そして、得られた照度曲線から光の1/10値角度(図14中のW2)を求める。
光拡散性シート1が、後述する光拡散性シートの製造方法により得られたシートそのものである場合には、通常、断面から見た場合に蛇行変形した硬質層と表面が硬質層の変形に追従して変形した基材層の2層で構成される。また、複製シートである場合には、通常、表面に凹凸が転写された樹脂からなる1層または、表面に凹凸が一方の面に転写された凹凸形成層と前記凹凸形成層の凹凸が転写されていない面に積層された平坦な基材層の2層で構成される。
次に、光拡散性シート1の製造方法の一実施形態について説明する。
本実施形態の光拡散性シート1の製造方法は、積層フィルム形成工程と加熱収縮工程とを有する。

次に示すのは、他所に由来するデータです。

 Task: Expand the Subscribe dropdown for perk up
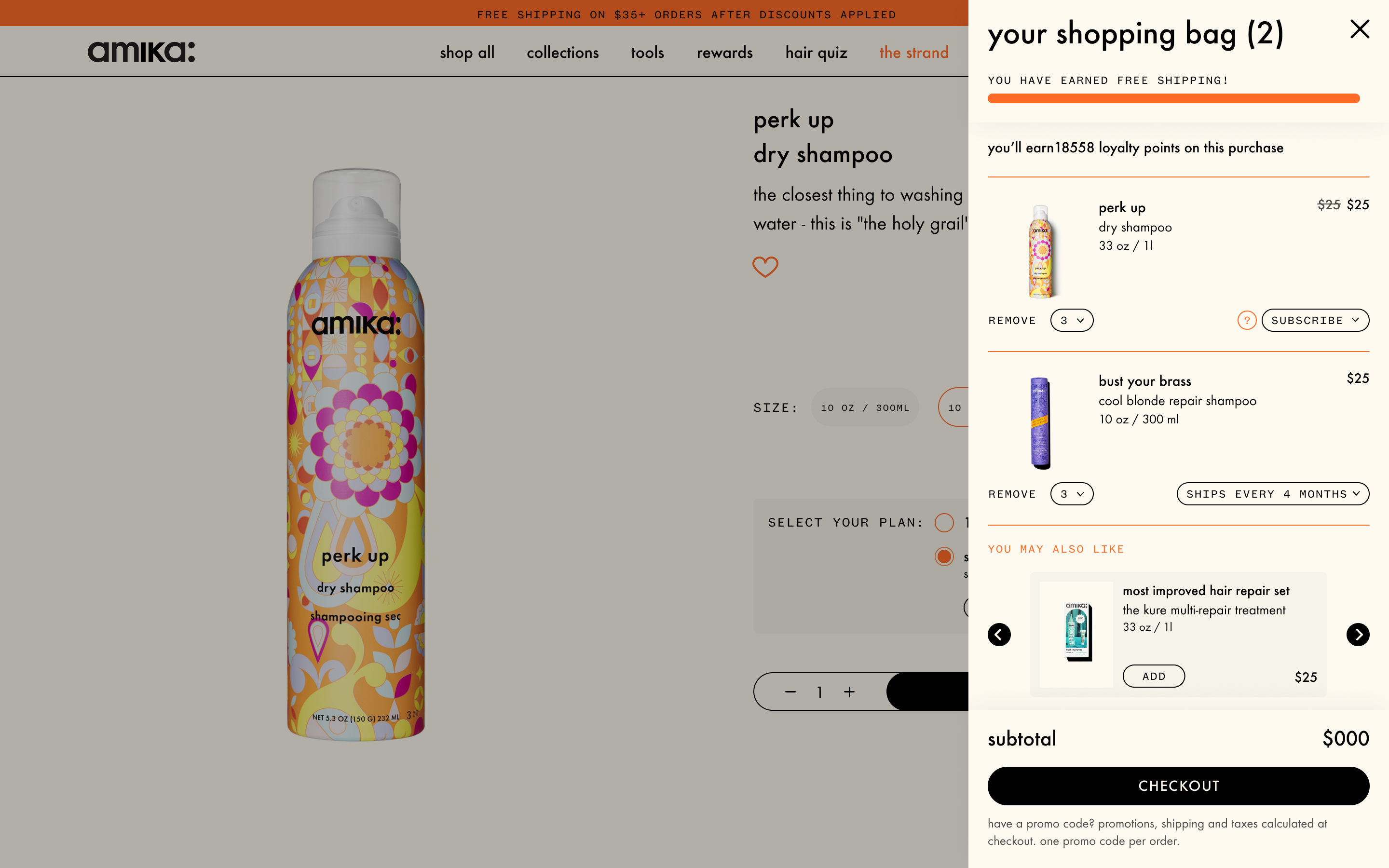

本実施形態における積層フィルム形成工程は、加熱収縮性樹脂フィルムの片面に、表面が平滑で2種の樹脂からなる硬質層(以下、「表面平滑硬質層」という。)を少なくとも1層積層させて積層フィルムを得る工程である。ここで、表面平滑硬質層とは、JIS B0601に記載の方法により測定される中心線平均粗さが0.1μm以下の層であって、加熱収縮性樹脂フィルムを収縮させる温度条件下で軟化しない層である。また、軟化しないとは、表面平滑層のヤング率が100MPa以上であることを意味する。
本実施形態では、加熱収縮性樹脂フィルムとして、1軸延伸フィルムを用いることが好ましい。1軸延伸は、縦延伸、横延伸のいずれであってもよい。

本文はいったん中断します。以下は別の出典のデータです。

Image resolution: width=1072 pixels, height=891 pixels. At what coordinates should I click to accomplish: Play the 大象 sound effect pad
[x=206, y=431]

また、加熱収縮性樹脂フィルムは、1.1〜15倍の延伸倍率で延伸されていることが好ましく、1.3〜10倍で延伸されていることがより好ましい。
また、加熱収縮性樹脂フィルムとしては、収縮率が好ましくは20〜90%、より好ましくは35〜75%のフィルムであることが好ましい。本明細書において、収縮率とは、(収縮率[%])={(収縮前のフィルムの長さ)−(収縮後のフィルムの長さ)}/(収縮前のフィルムの長さ)×100である(ただし、「フィルムの長さ」は加熱収縮性樹脂フィルムの収縮方向の長さのことを意味する)。収縮率が前記下限値以上、すなわち20%以上であれば、光拡散性シート1をより容易に製造できる。一方、収縮率が前記上限値を超える、すなわち、90%を超える加熱収縮性樹脂フィルムの製造は困難である。
加熱収縮性樹脂フィルムの表面は、平坦であることが好ましい。加熱収縮性樹脂フィルムの表面が平坦であれば、その表面に、表面平滑硬質層を容易に形成できるため好ましい。ここで、「平坦」とは、JIS B0601に記載の方法により測定される中心線平均粗さが0.1μm以下であることを意味する。

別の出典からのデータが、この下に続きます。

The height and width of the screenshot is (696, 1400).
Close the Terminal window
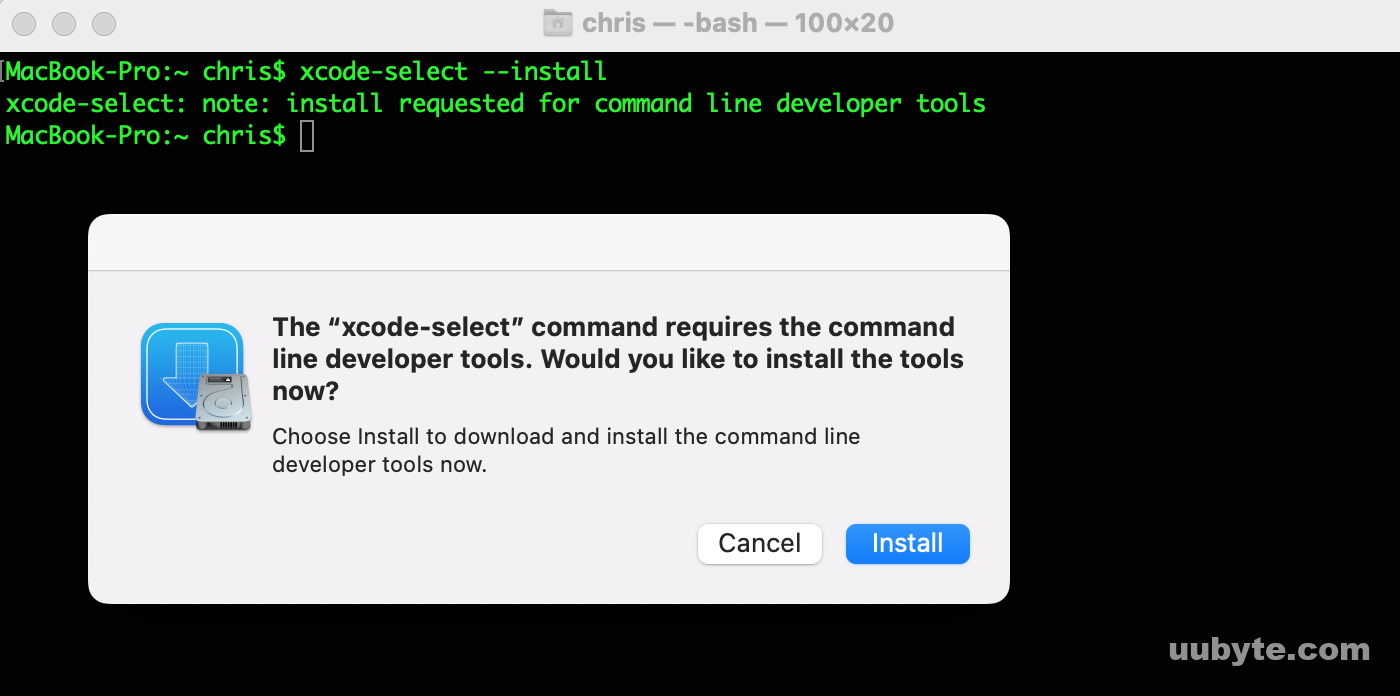[x=24, y=23]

樹脂Lのヤング率は、加熱収縮工程の温度、すなわち、80〜180℃の温度範囲において0.01〜100MPaであることが好ましく、0.1〜10MPaであることがより好ましい。樹脂Lのヤング率が前記下限値以上であれば、基材として使用可能な硬さであり、前記上限値以下であれば、表面平滑硬質層が変形する際に同時に追従して変形可能な軟らかさである。
上述のようなガラス転移温度Tg1、及びヤング率を有する樹脂としては、例えば、ポリエチレンテレフタレート系樹脂、ポリスチレン系樹脂、及びポリ塩化ビニル系樹脂から選択される少なくとも1種であることが好ましい。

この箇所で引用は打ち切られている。